“前處陽光正好,咱們就停在那處吧!”只管桑榆說著,裴沅不應不答,只是懶懶地聽著,似乎預設一切。

春日暖光灑落在庭院的青石磚上,裴沅背影逆著陽光,輪廓泛著隱隱的光暈,他脊背挺得筆直,即使坐在輪椅上,那把輪椅彷彿也與他無甚關系,連個陪襯都算不上,或者說,他本就不屬於坐在輪椅之上。

“裴沅,你要是信得過我的話,我可以……”

“你把東牆角的那兩棵梅花砍了!?”

剩下的半句話被他不可置信的斥聲噎在了嗓子眼裡,狀況之外的她愣了一瞬,試圖理解他突如其來的怒火,只好先說:“那兩棵梅花樹枯死了,留著也沒用,我就叫砍了,來年再找兩棵樹苗栽唄……”

裴沅轉身緊緊盯著她,皺著眉頭,雙眼盡是憤恨之色,“你可知,那樹是誰留下的嗎?”他咬著字,一字一句道。

瞧著他的臉色,她的心一下子提了起來,呆滯地搖了搖頭,囁嚅道:“你不是說叫我隨意嗎……”

她話還沒說完,便見他自己推著輪椅離開了。

看此狀況,桑榆知道自己闖了禍端,回去叫阿岫去打問府上老人,才知道那是裴沅母親生前親手栽下的。枯死兩年了,裴沅一直沒捨得叫人砍掉,反被叫她給禍害了。

“整理後花園的奴僕都是府上的新人,不知道情況,把姑娘你也連累了,我今日瞧見世子的臉色,屬實不好,怕不是一般生氣。”阿岫往桌上的茶壺裡灌了些沸水。

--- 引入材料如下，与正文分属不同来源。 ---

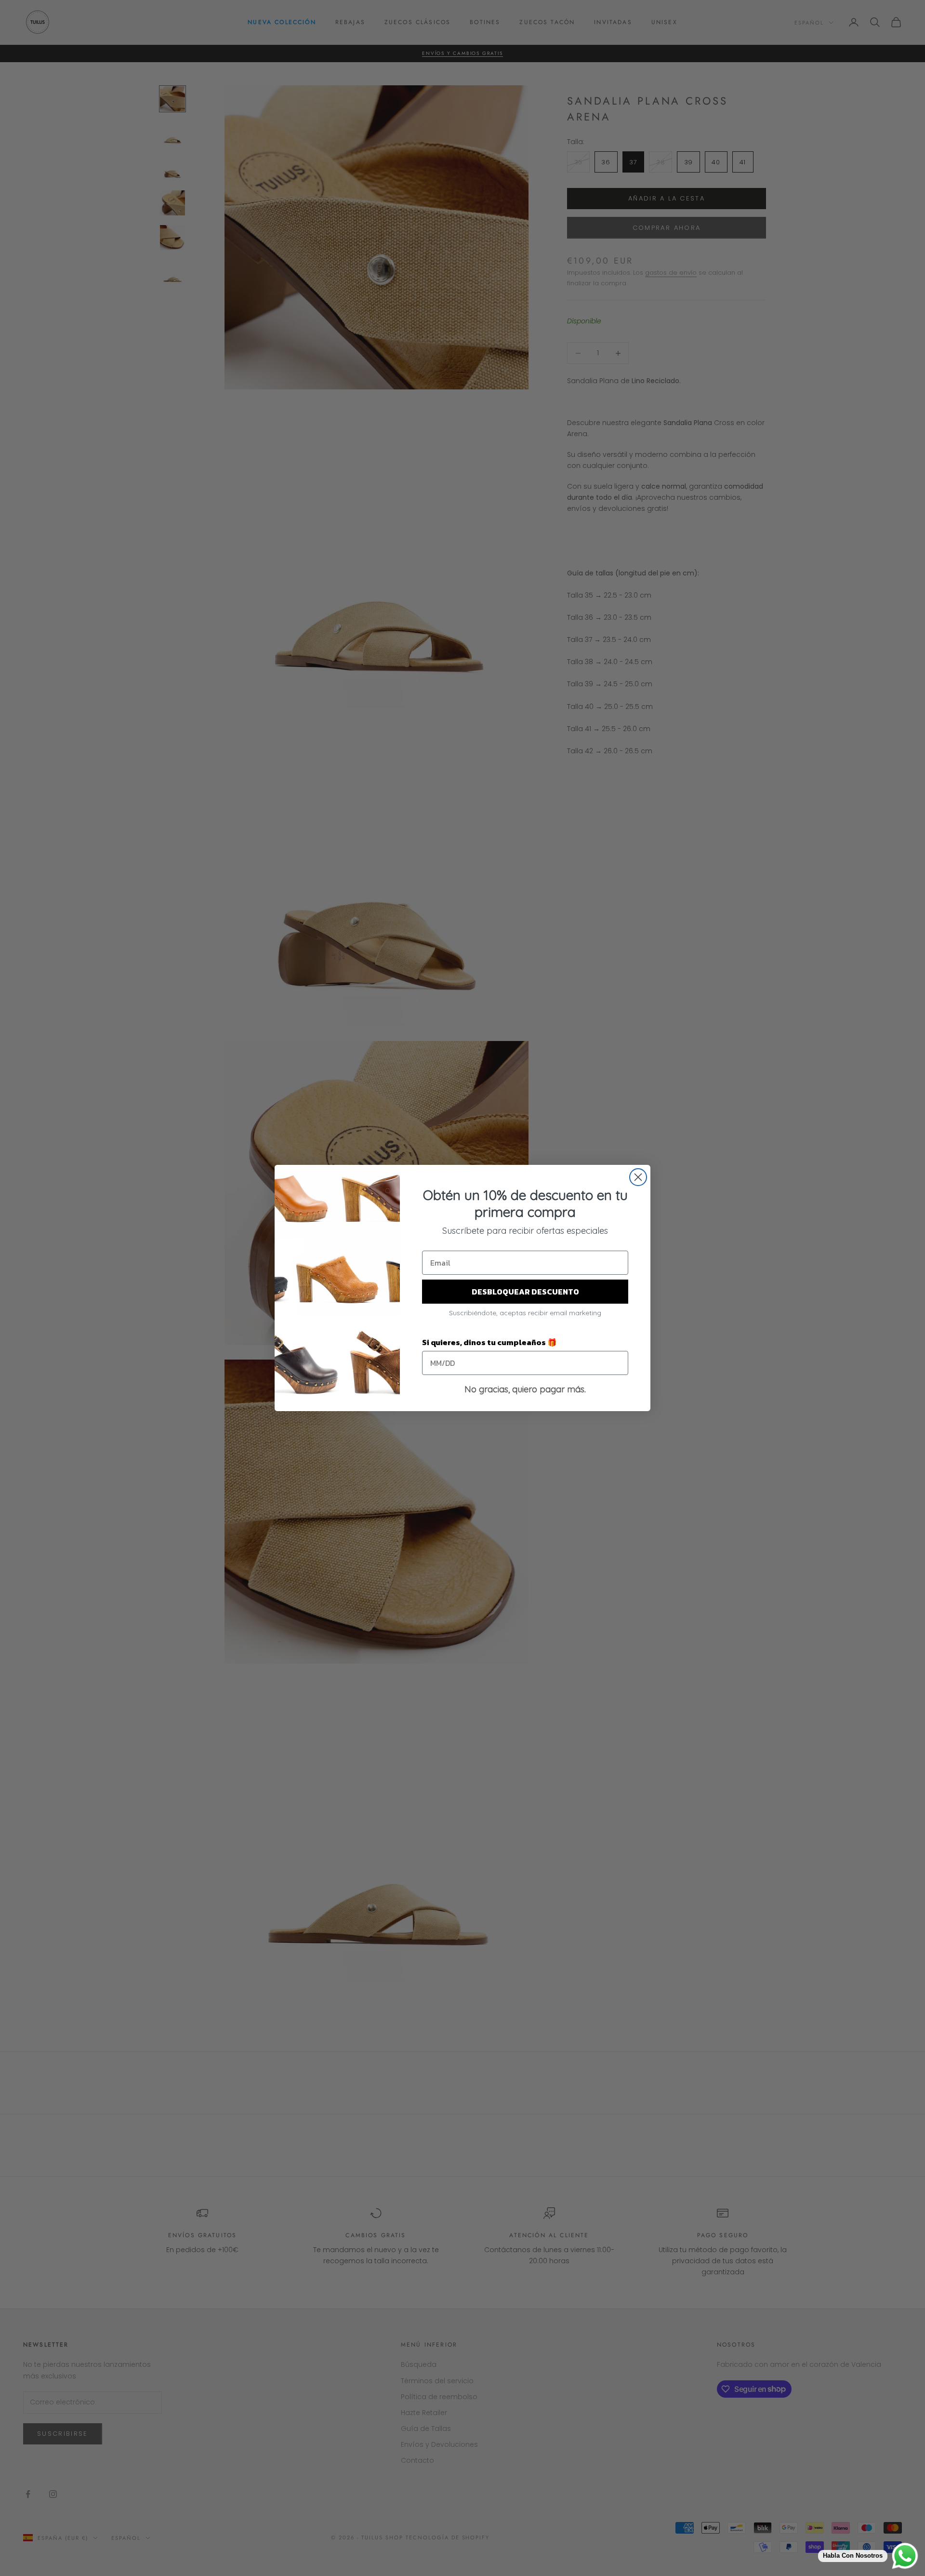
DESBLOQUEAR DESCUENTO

室內燭火點燃,外面天已經臨近黑了,桑榆朝外望了一眼,看架勢裴沅不會再來了。

主要他自己說一切由她處理,那天下人問她的時候,她想也沒想便應下了,想著後面也能從外面買兩棵新樹苗,不然兩棵枯樹矗在那兒,平白佔了一塊空地,可惜了。

“您要不想個補救的法子?”阿岫道。

“能拿什麼補救?樹根都被我叫人給挖走了……”桑榆趿上鞋,起身在床上躺下,思量道:“實在不行就叫舅舅從揚州找來更好的梅花樹,不然還能怎樣?”

若是能早知道實情,她也不會挖了樹。

她翻了個身,將頭埋進繡滿纏枝紋的紅底鑲金軟枕裡,能隱約看見午間被卸下來的門檻,如今又安然無恙地裝了上去,似乎從未被人打動過般。

阿岫出去快來一盆熱水,順帶帶來了桑府差人從來的家書,桑榆立馬看完過後,便寫了一份書信封好,叫人明日一早送回去。自從上次裴沅說過之後,她便一直私底下偷偷聯系,哪怕是叫下人送信,也是躲著,盡量掩人耳目。

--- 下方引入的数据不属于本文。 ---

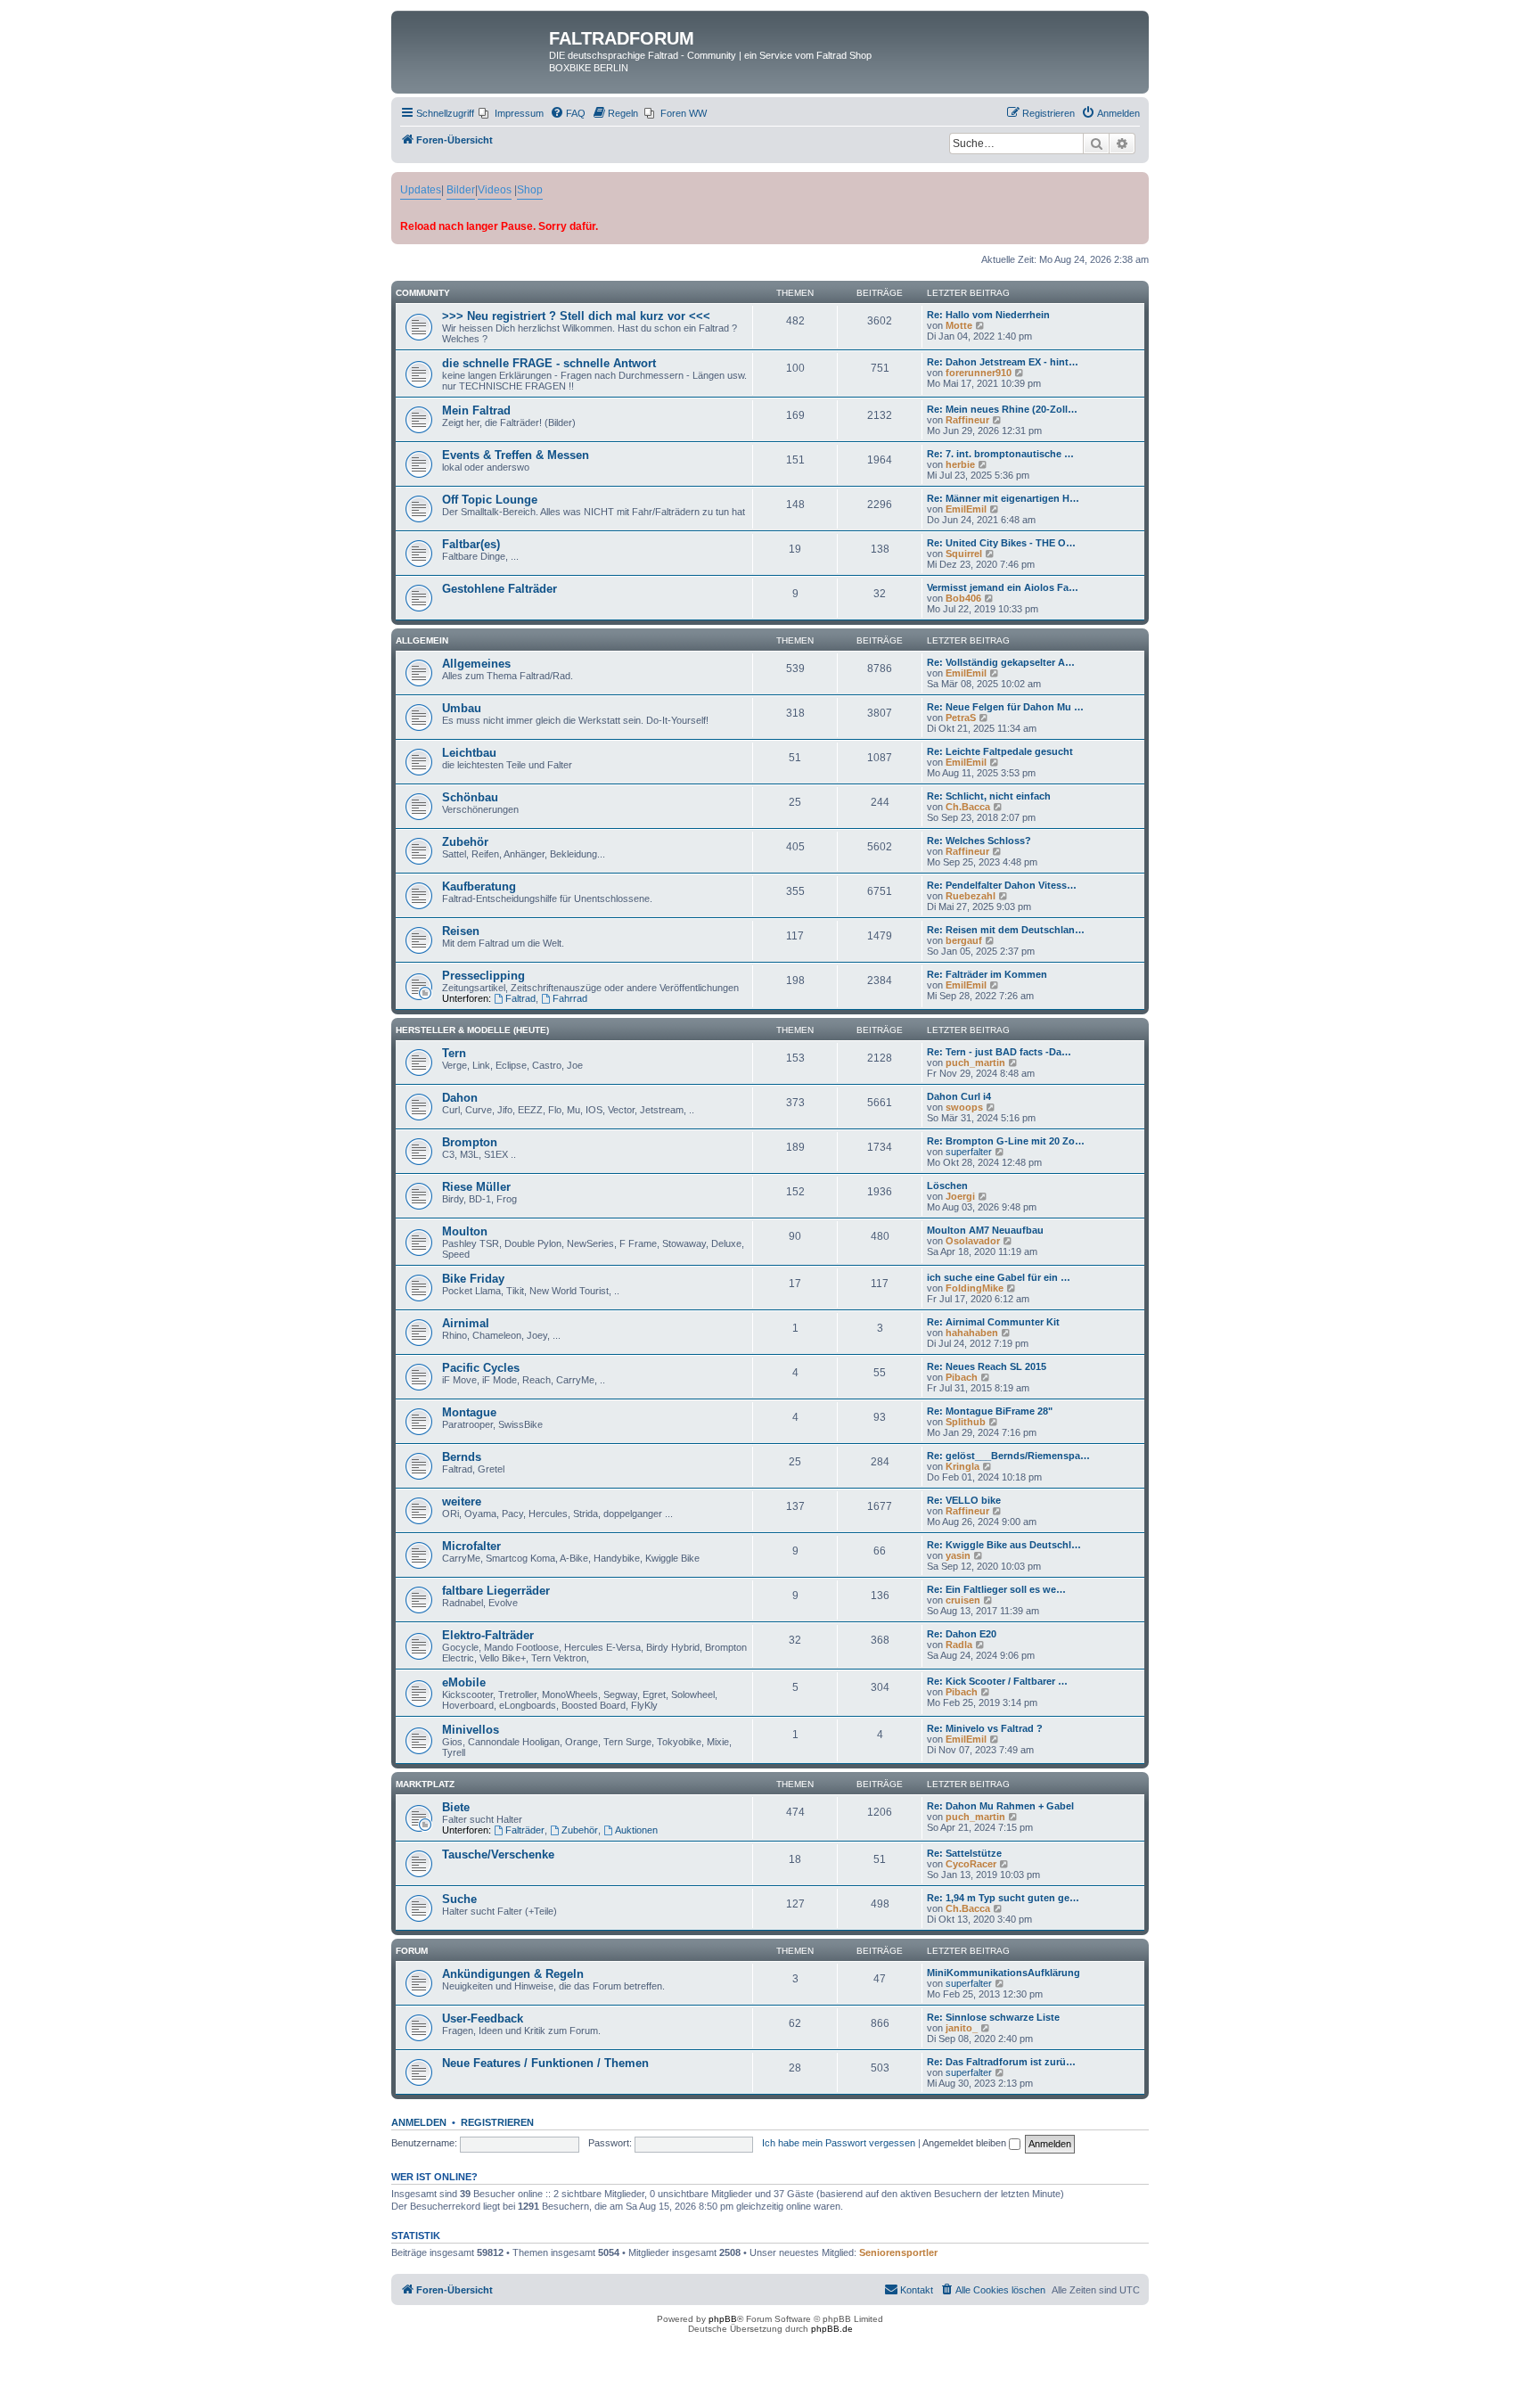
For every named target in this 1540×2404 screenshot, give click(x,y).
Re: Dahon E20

最近旱災鬧得厲害,京城也不安穩,新舊兩黨鬧得不可開交,桑駿早早生了乞骸骨之意,只是聖上一直不願意放人。

裴沅的怒意持續了幾日,府上奴僕知之不多,加上東園那邊傳來裴沅又病倒的訊息,便以為是他身體又不行了,畢竟宮裡太醫那句“活不過半年”的話在那兒擺著,人們總是不由得聯系起來。

隨著慧娘回來,莊子裡鬧鼠疫的訊息也傳遍了整個世子府,桑榆怕招來禍事,便早早叫人清洗打掃,每日在各房中熏製艾草,好好提防著。

鼠疫是死病,桑榆之前只是在書本上看過,極少有人能治癒,基本得上就定了將死的命。府上人多,一旦有人傳染,剩下幾十人的命也難說了。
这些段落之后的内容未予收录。